-- Opening Marker --
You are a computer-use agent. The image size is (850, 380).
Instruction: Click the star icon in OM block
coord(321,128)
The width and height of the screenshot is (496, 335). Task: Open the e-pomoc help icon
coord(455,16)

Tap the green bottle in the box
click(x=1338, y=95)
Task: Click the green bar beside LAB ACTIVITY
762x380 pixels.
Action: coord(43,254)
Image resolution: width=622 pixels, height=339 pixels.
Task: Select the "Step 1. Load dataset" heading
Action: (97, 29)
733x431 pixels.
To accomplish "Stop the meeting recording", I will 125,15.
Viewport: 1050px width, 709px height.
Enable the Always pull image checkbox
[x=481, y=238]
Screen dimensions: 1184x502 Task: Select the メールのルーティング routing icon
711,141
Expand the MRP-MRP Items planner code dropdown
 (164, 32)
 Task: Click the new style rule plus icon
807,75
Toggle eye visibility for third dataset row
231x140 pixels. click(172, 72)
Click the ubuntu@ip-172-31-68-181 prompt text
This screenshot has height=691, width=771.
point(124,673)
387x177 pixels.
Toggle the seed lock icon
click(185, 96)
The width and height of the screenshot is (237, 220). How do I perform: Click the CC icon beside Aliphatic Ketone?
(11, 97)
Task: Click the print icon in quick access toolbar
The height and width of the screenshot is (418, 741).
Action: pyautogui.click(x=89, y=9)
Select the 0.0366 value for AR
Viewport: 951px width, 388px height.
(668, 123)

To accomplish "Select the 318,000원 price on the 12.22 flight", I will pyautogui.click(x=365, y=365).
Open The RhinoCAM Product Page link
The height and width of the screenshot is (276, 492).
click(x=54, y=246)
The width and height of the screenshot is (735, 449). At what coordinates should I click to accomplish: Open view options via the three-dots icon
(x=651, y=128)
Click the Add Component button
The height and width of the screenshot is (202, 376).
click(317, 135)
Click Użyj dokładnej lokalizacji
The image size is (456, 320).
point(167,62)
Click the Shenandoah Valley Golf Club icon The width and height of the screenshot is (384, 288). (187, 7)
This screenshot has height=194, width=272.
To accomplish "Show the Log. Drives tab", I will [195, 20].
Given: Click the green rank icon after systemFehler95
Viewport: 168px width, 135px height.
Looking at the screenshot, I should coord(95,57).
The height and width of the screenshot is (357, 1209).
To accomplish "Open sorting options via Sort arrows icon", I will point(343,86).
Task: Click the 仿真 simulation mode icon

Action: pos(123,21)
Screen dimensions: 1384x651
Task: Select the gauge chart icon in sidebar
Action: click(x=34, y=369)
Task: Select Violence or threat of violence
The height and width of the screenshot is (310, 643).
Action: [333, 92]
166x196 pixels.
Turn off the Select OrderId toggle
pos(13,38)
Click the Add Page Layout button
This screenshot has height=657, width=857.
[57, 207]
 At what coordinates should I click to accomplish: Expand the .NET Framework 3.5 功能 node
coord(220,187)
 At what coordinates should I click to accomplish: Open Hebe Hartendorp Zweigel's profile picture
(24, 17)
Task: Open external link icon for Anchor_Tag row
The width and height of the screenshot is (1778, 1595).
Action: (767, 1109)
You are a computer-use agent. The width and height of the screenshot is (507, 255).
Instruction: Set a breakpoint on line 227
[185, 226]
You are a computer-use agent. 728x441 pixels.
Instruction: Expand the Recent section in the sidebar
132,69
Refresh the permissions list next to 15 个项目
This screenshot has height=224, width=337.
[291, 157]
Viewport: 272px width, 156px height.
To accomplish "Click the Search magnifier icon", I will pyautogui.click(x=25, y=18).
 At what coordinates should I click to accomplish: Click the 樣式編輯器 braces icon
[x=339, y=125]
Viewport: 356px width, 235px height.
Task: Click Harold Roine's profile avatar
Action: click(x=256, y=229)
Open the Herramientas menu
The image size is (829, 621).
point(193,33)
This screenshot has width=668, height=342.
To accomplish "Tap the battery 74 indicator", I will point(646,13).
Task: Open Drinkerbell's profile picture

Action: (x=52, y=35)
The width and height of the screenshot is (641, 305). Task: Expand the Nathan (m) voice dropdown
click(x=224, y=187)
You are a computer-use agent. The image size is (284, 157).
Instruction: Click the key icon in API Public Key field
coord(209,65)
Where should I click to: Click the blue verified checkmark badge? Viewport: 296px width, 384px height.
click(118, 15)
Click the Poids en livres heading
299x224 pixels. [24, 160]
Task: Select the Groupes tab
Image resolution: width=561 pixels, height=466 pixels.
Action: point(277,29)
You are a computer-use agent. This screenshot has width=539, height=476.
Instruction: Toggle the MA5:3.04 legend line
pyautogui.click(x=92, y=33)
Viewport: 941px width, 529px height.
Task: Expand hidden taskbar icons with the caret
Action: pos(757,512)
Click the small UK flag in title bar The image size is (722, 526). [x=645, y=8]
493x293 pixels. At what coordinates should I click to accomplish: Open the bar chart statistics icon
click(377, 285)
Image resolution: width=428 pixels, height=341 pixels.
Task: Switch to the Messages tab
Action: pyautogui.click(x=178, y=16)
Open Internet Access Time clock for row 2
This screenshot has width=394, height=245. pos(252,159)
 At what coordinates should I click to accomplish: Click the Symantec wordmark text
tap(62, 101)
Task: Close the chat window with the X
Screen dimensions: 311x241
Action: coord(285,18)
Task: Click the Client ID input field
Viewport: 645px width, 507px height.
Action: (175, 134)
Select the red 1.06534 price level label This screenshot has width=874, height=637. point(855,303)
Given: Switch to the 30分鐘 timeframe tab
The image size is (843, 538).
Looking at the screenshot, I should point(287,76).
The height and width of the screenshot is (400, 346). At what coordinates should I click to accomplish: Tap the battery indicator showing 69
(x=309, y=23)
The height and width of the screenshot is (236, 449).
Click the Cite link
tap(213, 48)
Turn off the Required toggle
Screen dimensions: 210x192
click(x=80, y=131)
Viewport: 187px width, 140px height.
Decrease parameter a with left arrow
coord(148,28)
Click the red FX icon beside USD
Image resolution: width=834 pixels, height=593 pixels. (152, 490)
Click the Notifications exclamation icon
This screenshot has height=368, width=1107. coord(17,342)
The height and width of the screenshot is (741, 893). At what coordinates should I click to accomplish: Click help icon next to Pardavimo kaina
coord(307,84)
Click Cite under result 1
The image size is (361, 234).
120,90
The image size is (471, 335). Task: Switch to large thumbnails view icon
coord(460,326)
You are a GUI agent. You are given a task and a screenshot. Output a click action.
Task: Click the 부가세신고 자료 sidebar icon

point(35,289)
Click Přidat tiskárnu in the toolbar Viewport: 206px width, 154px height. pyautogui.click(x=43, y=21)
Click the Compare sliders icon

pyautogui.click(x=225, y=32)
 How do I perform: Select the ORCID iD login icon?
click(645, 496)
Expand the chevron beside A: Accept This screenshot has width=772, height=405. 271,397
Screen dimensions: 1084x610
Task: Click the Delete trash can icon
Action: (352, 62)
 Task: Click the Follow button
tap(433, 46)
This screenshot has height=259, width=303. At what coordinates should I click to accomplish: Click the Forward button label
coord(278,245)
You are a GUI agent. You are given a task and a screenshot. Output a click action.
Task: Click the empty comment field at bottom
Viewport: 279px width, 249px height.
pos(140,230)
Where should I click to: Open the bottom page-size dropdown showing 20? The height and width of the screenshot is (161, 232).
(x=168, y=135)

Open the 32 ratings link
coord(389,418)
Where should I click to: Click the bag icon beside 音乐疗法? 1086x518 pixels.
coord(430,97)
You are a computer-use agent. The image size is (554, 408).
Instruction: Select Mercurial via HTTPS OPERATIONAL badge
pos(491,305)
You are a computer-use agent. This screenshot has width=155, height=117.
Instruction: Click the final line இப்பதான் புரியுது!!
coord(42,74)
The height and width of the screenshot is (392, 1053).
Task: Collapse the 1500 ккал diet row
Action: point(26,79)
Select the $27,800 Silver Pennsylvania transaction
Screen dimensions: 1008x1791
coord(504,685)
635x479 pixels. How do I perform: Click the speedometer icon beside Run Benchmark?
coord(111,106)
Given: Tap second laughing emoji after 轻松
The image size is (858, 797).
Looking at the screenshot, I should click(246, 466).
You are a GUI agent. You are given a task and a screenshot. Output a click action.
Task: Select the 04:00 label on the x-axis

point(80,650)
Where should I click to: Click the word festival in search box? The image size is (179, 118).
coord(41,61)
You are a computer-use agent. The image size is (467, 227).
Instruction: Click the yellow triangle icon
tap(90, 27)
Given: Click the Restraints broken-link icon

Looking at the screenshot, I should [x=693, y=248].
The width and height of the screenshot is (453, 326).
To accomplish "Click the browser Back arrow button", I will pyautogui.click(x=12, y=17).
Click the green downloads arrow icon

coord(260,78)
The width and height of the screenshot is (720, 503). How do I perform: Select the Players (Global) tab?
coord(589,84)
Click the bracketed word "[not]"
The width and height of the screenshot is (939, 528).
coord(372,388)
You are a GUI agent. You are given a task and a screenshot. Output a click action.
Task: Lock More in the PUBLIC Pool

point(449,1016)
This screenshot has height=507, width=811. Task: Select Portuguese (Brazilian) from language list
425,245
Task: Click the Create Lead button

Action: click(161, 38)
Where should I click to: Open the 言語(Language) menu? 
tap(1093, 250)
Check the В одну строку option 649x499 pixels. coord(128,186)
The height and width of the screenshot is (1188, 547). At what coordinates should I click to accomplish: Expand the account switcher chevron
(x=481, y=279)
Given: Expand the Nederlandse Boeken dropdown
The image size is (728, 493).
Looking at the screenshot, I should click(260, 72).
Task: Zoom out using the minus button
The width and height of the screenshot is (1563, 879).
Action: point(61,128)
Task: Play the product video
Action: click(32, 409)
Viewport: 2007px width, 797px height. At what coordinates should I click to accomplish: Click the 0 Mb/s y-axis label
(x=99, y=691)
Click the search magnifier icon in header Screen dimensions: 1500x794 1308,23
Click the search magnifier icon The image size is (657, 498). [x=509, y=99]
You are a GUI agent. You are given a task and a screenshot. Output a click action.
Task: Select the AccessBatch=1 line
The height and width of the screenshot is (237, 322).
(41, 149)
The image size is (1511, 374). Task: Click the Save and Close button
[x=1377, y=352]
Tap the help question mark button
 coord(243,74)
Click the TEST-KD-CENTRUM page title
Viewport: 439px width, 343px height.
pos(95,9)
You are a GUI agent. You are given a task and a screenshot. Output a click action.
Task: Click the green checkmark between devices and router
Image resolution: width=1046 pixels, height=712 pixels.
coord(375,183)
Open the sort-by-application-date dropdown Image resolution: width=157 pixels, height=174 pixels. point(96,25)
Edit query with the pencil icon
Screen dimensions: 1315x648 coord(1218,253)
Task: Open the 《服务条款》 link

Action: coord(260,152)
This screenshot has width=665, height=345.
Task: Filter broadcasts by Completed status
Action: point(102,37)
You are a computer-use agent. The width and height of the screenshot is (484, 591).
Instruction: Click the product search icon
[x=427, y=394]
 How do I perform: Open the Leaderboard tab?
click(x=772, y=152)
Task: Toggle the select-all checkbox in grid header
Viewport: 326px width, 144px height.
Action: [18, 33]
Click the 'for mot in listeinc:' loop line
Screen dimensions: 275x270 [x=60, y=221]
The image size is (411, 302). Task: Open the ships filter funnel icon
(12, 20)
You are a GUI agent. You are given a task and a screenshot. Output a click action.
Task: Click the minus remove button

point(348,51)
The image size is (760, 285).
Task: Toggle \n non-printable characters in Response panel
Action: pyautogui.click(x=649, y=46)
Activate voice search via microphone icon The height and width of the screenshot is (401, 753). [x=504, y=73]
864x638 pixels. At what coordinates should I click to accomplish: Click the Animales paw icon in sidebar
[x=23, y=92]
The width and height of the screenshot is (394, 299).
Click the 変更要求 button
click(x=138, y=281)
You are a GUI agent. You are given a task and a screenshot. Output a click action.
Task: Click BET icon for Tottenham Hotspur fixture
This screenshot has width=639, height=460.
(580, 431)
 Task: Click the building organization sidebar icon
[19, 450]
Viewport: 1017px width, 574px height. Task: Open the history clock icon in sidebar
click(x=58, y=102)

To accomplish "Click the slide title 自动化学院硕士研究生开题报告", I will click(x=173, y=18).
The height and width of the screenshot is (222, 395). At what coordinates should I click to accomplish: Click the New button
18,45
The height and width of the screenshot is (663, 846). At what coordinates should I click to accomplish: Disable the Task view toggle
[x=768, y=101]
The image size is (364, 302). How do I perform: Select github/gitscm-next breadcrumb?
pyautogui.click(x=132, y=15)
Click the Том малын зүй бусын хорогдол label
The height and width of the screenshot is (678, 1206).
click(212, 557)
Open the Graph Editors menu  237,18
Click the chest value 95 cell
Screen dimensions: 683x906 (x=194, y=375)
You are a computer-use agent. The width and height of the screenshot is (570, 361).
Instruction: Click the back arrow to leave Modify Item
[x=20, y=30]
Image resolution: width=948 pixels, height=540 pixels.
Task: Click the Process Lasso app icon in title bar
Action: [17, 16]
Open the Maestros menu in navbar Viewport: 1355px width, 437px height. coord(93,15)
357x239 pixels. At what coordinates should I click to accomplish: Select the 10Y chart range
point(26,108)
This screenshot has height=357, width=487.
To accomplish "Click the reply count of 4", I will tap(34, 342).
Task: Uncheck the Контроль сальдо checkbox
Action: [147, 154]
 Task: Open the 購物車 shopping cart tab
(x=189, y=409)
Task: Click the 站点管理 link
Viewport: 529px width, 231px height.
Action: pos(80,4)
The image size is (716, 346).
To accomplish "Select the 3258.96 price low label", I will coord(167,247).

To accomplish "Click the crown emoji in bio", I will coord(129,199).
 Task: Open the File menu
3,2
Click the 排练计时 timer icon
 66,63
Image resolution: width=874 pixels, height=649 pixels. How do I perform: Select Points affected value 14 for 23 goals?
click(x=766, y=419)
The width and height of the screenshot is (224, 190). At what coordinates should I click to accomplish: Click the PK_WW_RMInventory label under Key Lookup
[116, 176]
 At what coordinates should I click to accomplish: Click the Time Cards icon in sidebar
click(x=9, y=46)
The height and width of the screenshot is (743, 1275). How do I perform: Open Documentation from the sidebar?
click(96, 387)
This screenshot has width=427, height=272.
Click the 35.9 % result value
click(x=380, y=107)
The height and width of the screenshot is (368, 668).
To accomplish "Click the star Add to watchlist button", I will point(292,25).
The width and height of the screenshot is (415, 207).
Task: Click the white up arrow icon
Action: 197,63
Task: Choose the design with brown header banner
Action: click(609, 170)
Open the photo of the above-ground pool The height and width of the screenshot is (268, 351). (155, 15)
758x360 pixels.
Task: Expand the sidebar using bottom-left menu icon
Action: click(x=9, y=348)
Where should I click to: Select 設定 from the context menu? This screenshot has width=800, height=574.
-- Closing Marker --
== TASK GOAL ==
Pull out all lines of the data with the string "price".

== ANSWER SPACE ==
To accomplish "Select the 318,000원 price on the 12.22 flight", I will pyautogui.click(x=365, y=365).
Select the red 1.06534 price level label This screenshot has width=874, height=637. point(855,303)
To accomplish "Select the 3258.96 price low label", I will coord(167,247).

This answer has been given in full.